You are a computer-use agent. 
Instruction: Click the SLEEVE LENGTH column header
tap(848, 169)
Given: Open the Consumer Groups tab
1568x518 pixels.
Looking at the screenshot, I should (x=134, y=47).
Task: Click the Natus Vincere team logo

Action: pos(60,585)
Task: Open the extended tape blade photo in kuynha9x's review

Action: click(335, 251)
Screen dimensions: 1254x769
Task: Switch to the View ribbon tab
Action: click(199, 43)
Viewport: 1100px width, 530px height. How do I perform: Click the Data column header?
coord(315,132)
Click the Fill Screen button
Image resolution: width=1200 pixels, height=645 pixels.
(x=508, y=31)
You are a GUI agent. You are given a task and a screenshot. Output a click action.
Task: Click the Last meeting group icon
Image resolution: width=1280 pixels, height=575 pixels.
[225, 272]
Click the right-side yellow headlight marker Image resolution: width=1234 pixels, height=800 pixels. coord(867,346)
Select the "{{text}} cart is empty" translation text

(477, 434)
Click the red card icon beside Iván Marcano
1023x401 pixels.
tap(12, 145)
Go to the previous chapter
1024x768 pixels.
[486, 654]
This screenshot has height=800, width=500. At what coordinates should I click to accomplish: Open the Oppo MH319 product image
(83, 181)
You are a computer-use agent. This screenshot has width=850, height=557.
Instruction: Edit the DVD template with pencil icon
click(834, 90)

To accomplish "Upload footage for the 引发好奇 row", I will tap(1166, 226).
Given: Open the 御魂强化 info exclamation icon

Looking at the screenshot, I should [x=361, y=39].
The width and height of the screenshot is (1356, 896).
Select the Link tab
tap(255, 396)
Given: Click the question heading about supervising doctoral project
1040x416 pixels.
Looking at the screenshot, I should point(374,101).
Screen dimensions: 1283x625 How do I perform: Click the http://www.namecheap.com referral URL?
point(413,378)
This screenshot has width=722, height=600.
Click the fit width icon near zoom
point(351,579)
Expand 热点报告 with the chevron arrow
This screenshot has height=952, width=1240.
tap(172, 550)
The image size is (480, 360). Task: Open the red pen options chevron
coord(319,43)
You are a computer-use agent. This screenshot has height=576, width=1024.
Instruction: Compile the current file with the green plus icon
++++++++
### [PROBLEM TO SOLVE]
The whole listing above needs to be transcribed exactly.

### [SOLUTION TO THE EXERCISE]
You are a computer-use agent. 
Instruction: Click the SLEEVE LENGTH column header
tap(848, 169)
Given: Open the Consumer Groups tab
1568x518 pixels.
Looking at the screenshot, I should (x=134, y=47).
Task: Click the Natus Vincere team logo

Action: pos(60,585)
Task: Open the extended tape blade photo in kuynha9x's review

Action: click(335, 251)
Screen dimensions: 1254x769
Task: Switch to the View ribbon tab
Action: click(199, 43)
Viewport: 1100px width, 530px height. How do I perform: Click the Data column header?
coord(315,132)
Click the Fill Screen button
Image resolution: width=1200 pixels, height=645 pixels.
(x=508, y=31)
You are a GUI agent. You are given a task and a screenshot. Output a click action.
Task: Click the Last meeting group icon
Image resolution: width=1280 pixels, height=575 pixels.
[225, 272]
Click the right-side yellow headlight marker Image resolution: width=1234 pixels, height=800 pixels. coord(867,346)
Select the "{{text}} cart is empty" translation text

(477, 434)
Click the red card icon beside Iván Marcano
1023x401 pixels.
tap(12, 145)
Go to the previous chapter
1024x768 pixels.
[486, 654]
This screenshot has height=800, width=500. At what coordinates should I click to accomplish: Open the Oppo MH319 product image
(83, 181)
You are a computer-use agent. This screenshot has width=850, height=557.
Instruction: Edit the DVD template with pencil icon
click(834, 90)

To accomplish "Upload footage for the 引发好奇 row", I will tap(1166, 226).
Given: Open the 御魂强化 info exclamation icon

Looking at the screenshot, I should [x=361, y=39].
The width and height of the screenshot is (1356, 896).
Select the Link tab
tap(255, 396)
Given: Click the question heading about supervising doctoral project
1040x416 pixels.
Looking at the screenshot, I should point(374,101).
Screen dimensions: 1283x625 How do I perform: Click the http://www.namecheap.com referral URL?
point(413,378)
This screenshot has width=722, height=600.
Click the fit width icon near zoom
point(351,579)
Expand 热点报告 with the chevron arrow
This screenshot has height=952, width=1240.
tap(172, 550)
The image size is (480, 360). Task: Open the red pen options chevron
coord(319,43)
You are a computer-use agent. This screenshot has height=576, width=1024.
Instruction: Compile the current file with the green plus icon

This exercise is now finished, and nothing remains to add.